Die jüngste Zuspitzung begann mit einem internen Schreiben Heidingers, in dem er neue Vorwürfe gegen Scharrenbach erhob. Darin behauptet er, das Ministerium habe zwei separate Prüfungen der IT.NRW veranlasst – eine davon kurz vor Ende einer Legislaturperiode – ohne eine klare Begründung zu liefern.
Heidinger argumentiert, das eigentliche Problem liege bei der politischen Führung und nicht bei der Leistung der Mitarbeiter. Verzögerungen und unbeglichene Rechnungen führten seiner Ansicht nach auf Versäumnisse des Ministeriums zurück, nicht auf die Arbeit seines Teams. Seine Kritik erstreckt sich auch auf die Haushaltsführung: So habe die IT.NRW rund 200 Millionen Euro nicht genutzter Mittel zurückgegeben, darunter 80 bis 100 Millionen Euro, die ursprünglich für die Digitalisierung der Landesverwaltung vorgesehen waren.
Der Streit hat mittlerweile auch die Personalvertretungen erreicht, wobei Heidinger auf weitere, noch nicht bekannte Vorfälle anspielt. Unterdessen hat die SPD-Politikerin Ina Blumenthal Scharrenbachs Umgang mit der digitalen Modernisierung des Landes infrage gestellt. Berichten zufolge wächst die Unzufriedenheit im Ministerium, wo Mitarbeiter über öffentliche Rügen und einen harten Führungsstil klagen.

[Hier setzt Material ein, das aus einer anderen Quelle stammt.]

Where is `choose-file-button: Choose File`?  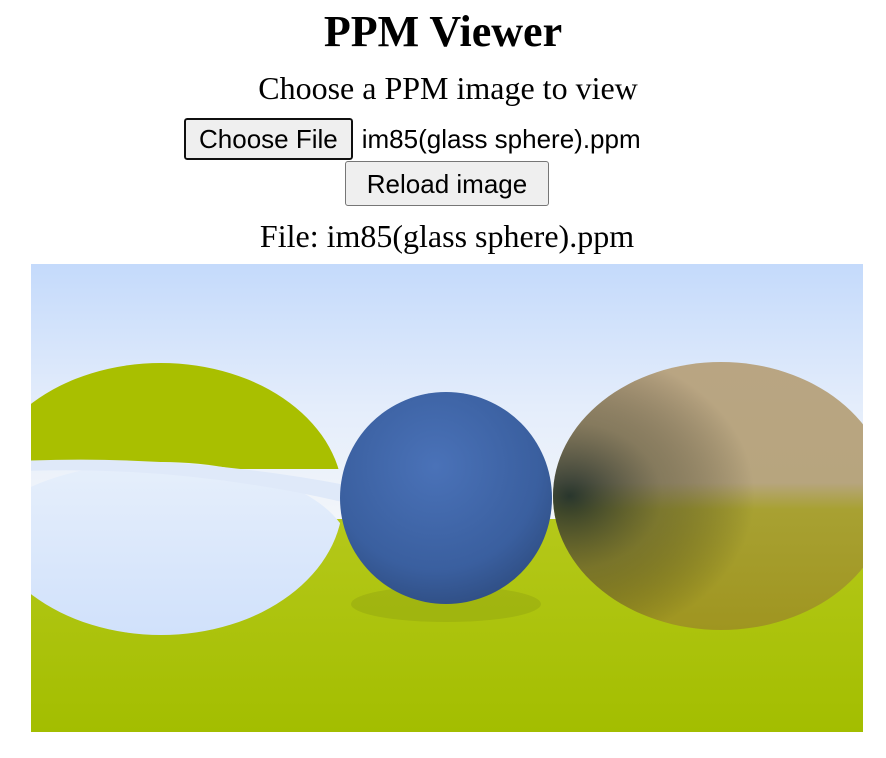
choose-file-button: Choose File is located at coordinates (268, 139).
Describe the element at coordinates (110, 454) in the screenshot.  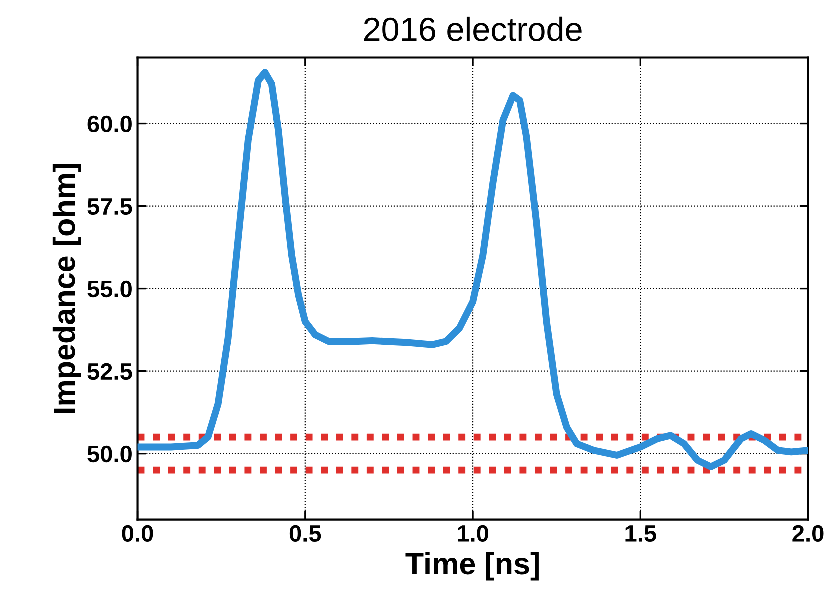
I see `y-tick-label: 50.0` at that location.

Die Oppositionsparteien im Landtag erwägen nun die Einsetzung eines Untersuchungsausschusses. Dieser Schritt folgt auf Jahre der Spannungen, seit Scharrenbach im Juni 2022 ihr Amt als Ministerin für Heimat, Kommunales, Bau und Digitalisierung angetreten hat. Die Vorwürfe Heidingers erhöhen den Druck auf Scharrenbach, die bereits wegen ihres Managements der Digitalreformen in der Kritik steht. Sollte ein Untersuchungsausschuss eingerichtet werden, dürfte die Handhabung von IT-Projekten und Haushaltsmitteln im Ministerium genau unter die Lupe genommen werden. Das Ergebnis könnte sowohl die Zukunft der Behörde als auch die Digitalisierungsbemühungen des Landes beeinflussen.